İslam'dan evvel Araplarda tesettür diye bir adet mevcut değildi. İslam'ın ilk yılla­rında da tabiî olarak böyle devam etti. Ancak yukarıda içki ve kumar bahsinde arz edilen tedrîcîlik usûlünün îcabı olan bu keyfiyetin böylece sürüp gitmeyeceği muhakkaktı. Nihayet tesettür ayeti indi ve bu ayet ile kadının mevkii yükseltildi. Şeref ve haysiyeti korunup îtibarı arttı. Bir iffet abidesi haline getirildi; vakar ve izzet sahibi bir kimlik kazandı.

TESETTÜR AYETİ

Diğer taraftan tesettürle alakalı hüküm, sadece kadına ait olmayıp erkeği de şümûlüne almaktadır. Yani bu husustaki emir, kadın-erkek her mü'mine şamildir. Allah Teala buyurur:

"(Ey Resûlüm!) Mü'min erkeklere, gözlerini (harama) dikmemelerini, ırzlarını da korumalarını söyle! Çünkü bu, kendileri için daha temiz bir davranıştır. Şüphesiz Allah, onların yapmakta olduklarından haberdardır. Mü'min kadınlara da söyle: Gözlerini (harama bakmaktan) korusunlar; namus ve iffetlerini muhafaza etsinler. Görünen kısımları (yüz, el, ayak) müstesna olmak üzere zî­netlerini teşhîr etmesinler. Başörtülerini yakalarının üzerine (kadar) örtsünler…" (en-Nûr, 30-31)

TESETTÜR NEDEN GEREKLİ?

Kadının örtünmesiyle kadınlık şahsiyeti korunmaktadır. Kadın, örtüsüyle karşısın­dakine bir zerafet ve nezaket hissi vermektedir. Aksi halde kadın, nefsanî arzuları tahrîk eden bir şehvet vasıtası haline getirilmiş olur. Bu da onun şahsiyet ve haysiyeini alçaltır ve annelik vakarını zaafa uğratır.

KADIN NEDEN ÖRTÜNMELİ?

^^^^

## Talimat A
Tesettür metninden "İslam'dan evvel Araplarda" ile başlayan ve "bir kimlik kazandı." ifadesine kadar süren bölümü değiştirmeden kopyala.
## Talimat B
Tesettür metninde alıntılanan ayetlerin kaynağı olarak hangi sure ve ayet numaraları gösterilmiştir?
## Talimat C
Tesettür metnindeki büyük harfle yazılmış bütün başlıkları geçtikleri sırayla listele.

## Sağlanan Girdiler
^^^^

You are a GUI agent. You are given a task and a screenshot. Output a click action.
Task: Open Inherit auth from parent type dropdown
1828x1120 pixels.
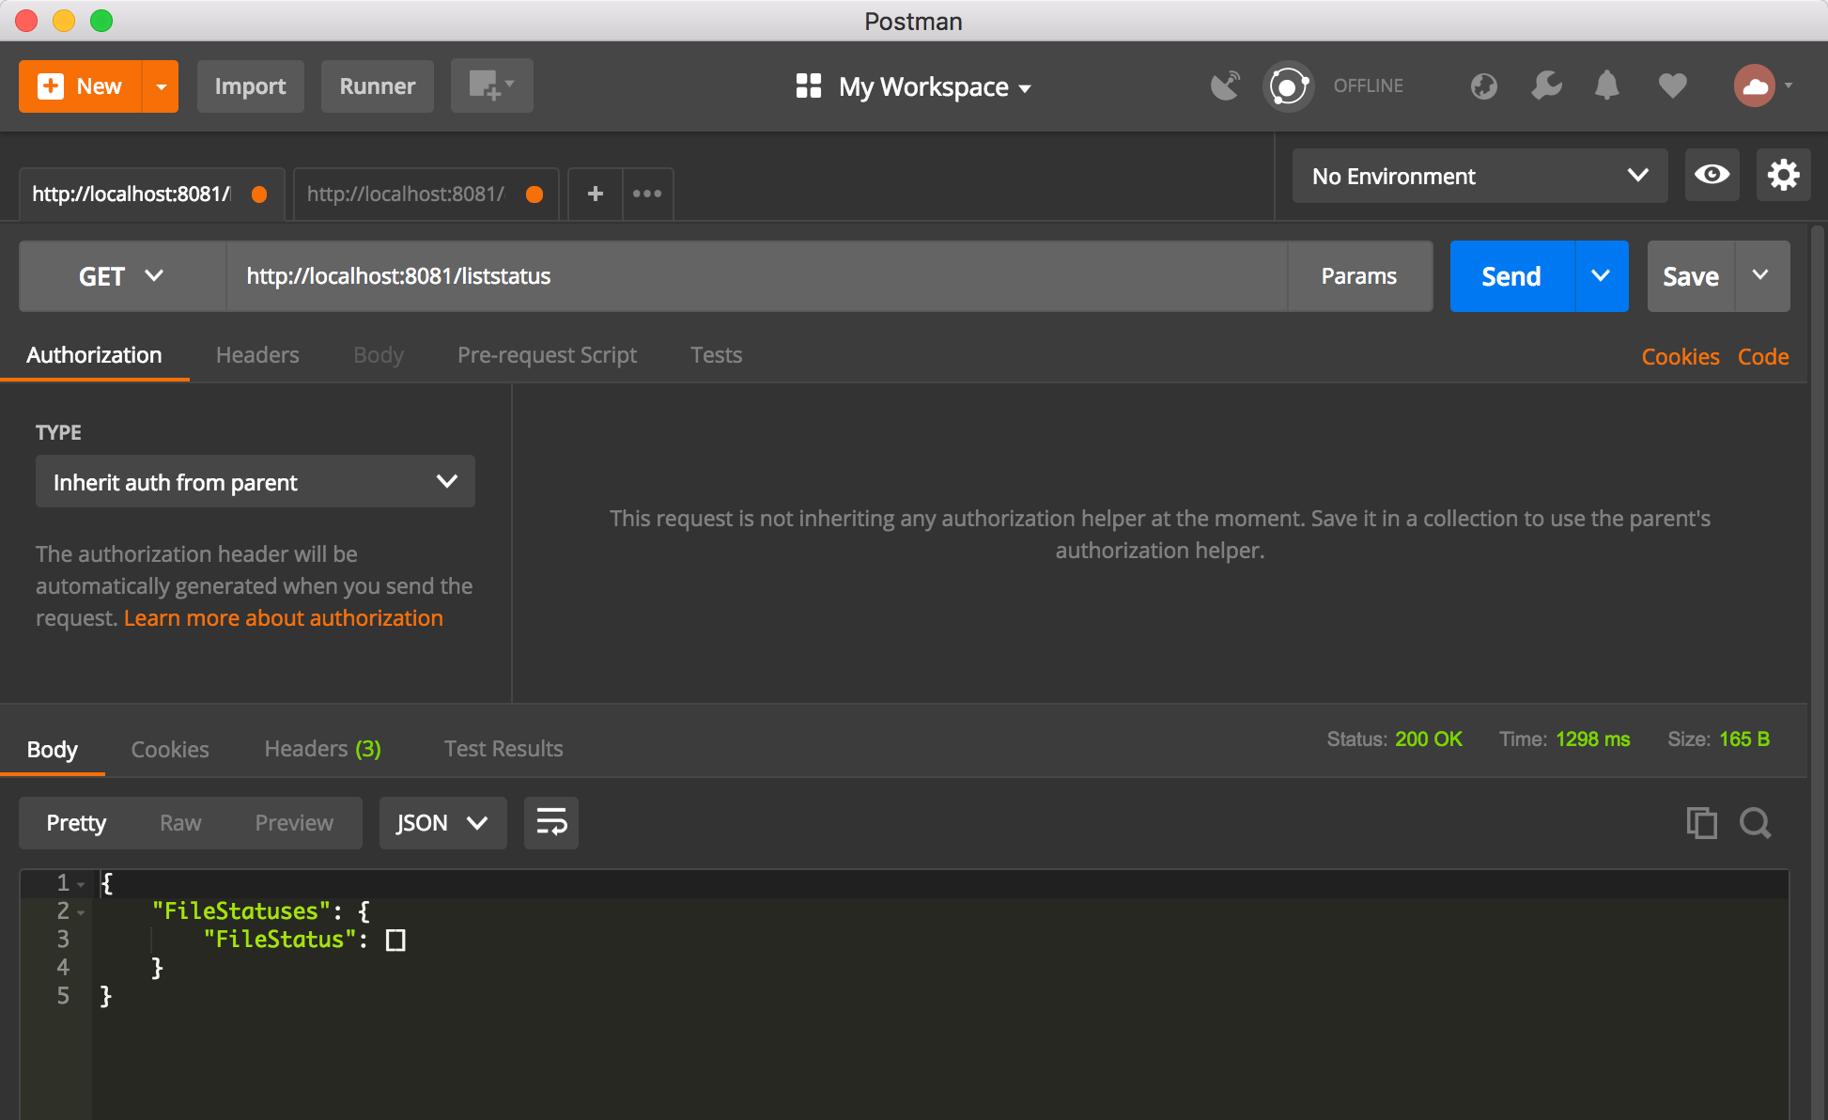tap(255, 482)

^^^^

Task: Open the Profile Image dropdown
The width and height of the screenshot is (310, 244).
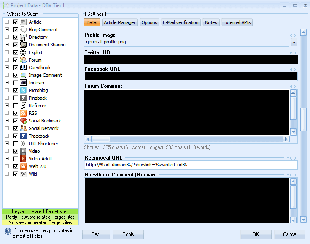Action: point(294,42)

^^^^

## Çıktı A
İslam'dan evvel Araplarda tesettür diye bir adet mevcut değildi. İslam'ın ilk yılla­rında da tabiî olarak böyle devam etti. Ancak yukarıda içki ve kumar bahsinde arz edilen tedrîcîlik usûlünün îcabı olan bu keyfiyetin böylece sürüp gitmeyeceği muhakkaktı. Nihayet tesettür ayeti indi ve bu ayet ile kadının mevkii yükseltildi. Şeref ve haysiyeti korunup îtibarı arttı. Bir iffet abidesi haline getirildi; vakar ve izzet sahibi bir kimlik kazandı.

## Çıktı B
en-Nûr suresi, 30-31. ayetler.

## Çıktı C
TESETTÜR AYETİ
TESETTÜR NEDEN GEREKLİ?
KADIN NEDEN ÖRTÜNMELİ?